- _What this task involves_:
Extract the lines from the first one in the records below through the line containing "Task: Toggle 显示 status for 三角洲等级（vx授权）", keeping both ends and leaving out any pictures.

- _Saved data entries_:
+ + + + + + +

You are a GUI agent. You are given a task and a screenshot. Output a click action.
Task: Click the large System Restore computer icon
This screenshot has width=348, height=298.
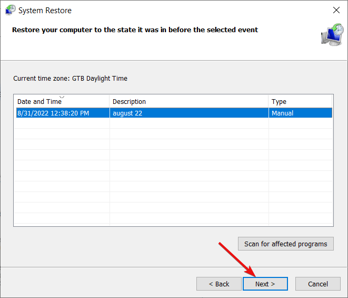[x=332, y=35]
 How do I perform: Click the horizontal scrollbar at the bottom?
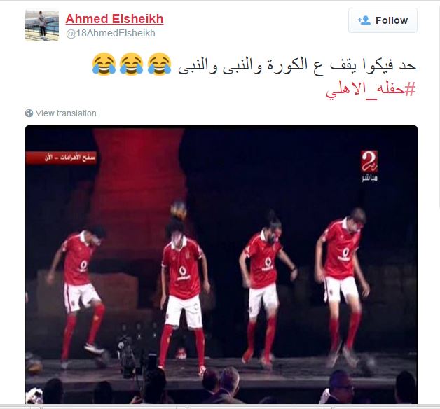(220, 406)
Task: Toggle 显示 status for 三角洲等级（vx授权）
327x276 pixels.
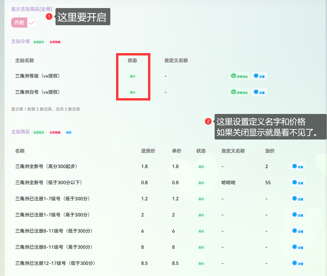Action: pyautogui.click(x=133, y=76)
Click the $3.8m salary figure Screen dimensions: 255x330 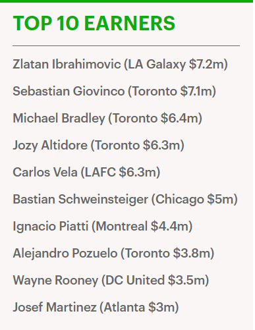point(192,253)
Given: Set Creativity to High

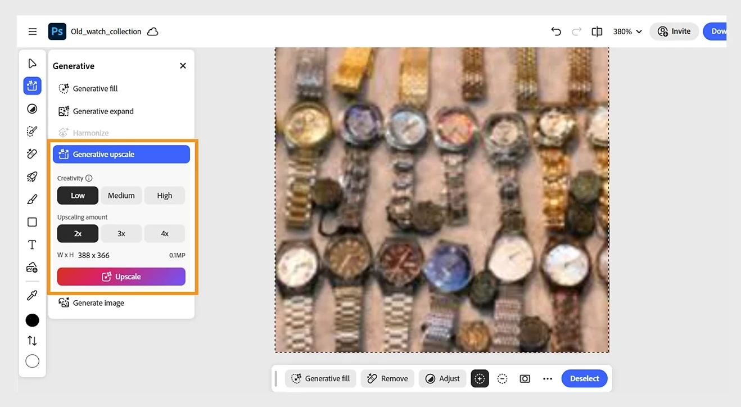Looking at the screenshot, I should [165, 196].
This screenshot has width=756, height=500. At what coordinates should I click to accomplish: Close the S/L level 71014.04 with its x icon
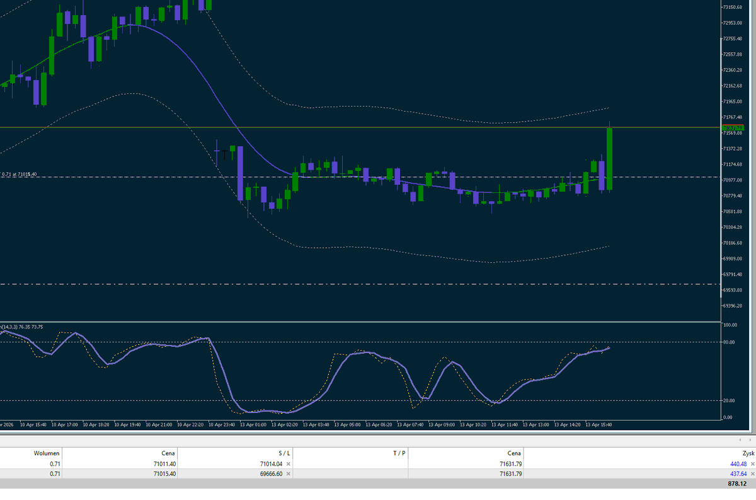click(x=289, y=463)
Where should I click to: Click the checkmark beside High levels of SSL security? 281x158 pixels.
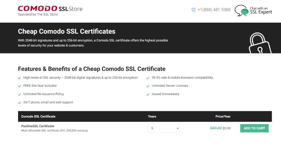pos(19,78)
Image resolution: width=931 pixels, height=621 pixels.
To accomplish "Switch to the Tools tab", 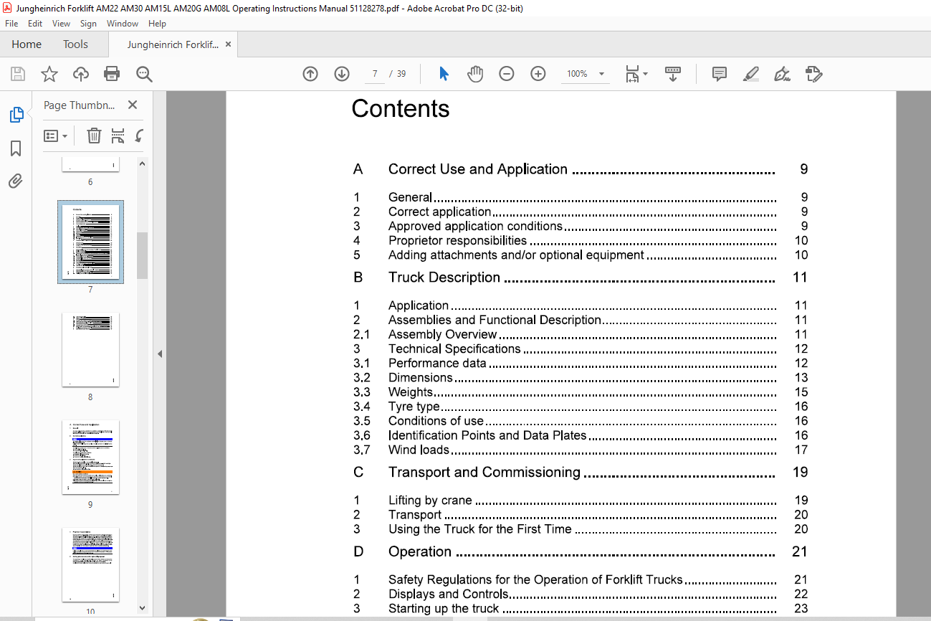I will point(75,44).
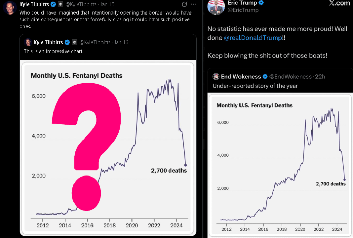
Task: Click the End Wokeness verified badge
Action: (265, 76)
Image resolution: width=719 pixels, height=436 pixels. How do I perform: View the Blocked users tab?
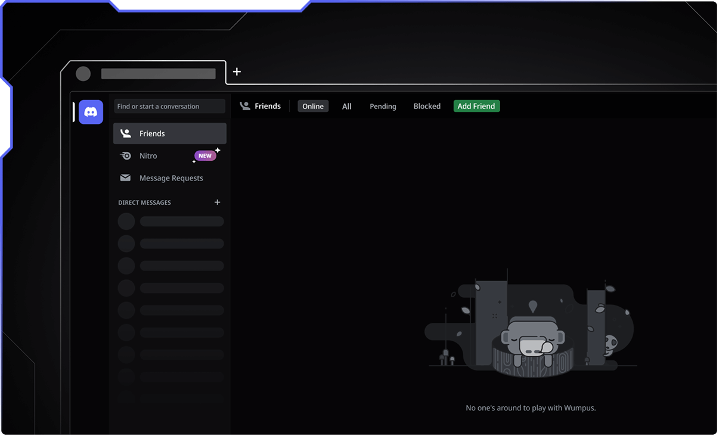pyautogui.click(x=427, y=106)
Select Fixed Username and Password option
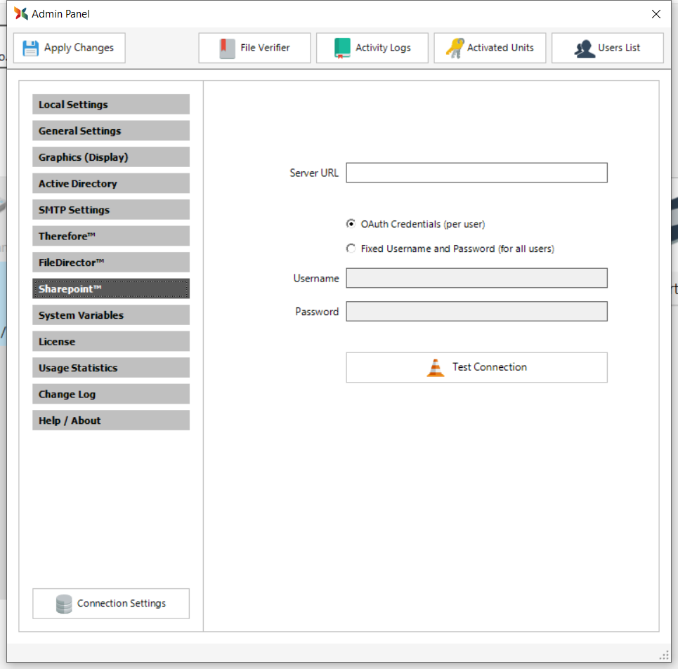Viewport: 678px width, 669px height. point(351,249)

+ + + + + + +

- _Task solution_:
You are a GUI agent. You are given a task and a screenshot. Output a click action.
Task: Click the large System Restore computer icon
This screenshot has width=348, height=298.
[x=332, y=35]
 How do I perform: Click the horizontal scrollbar at the bottom?
(220, 406)
Task: Toggle 显示 status for 三角洲等级（vx授权）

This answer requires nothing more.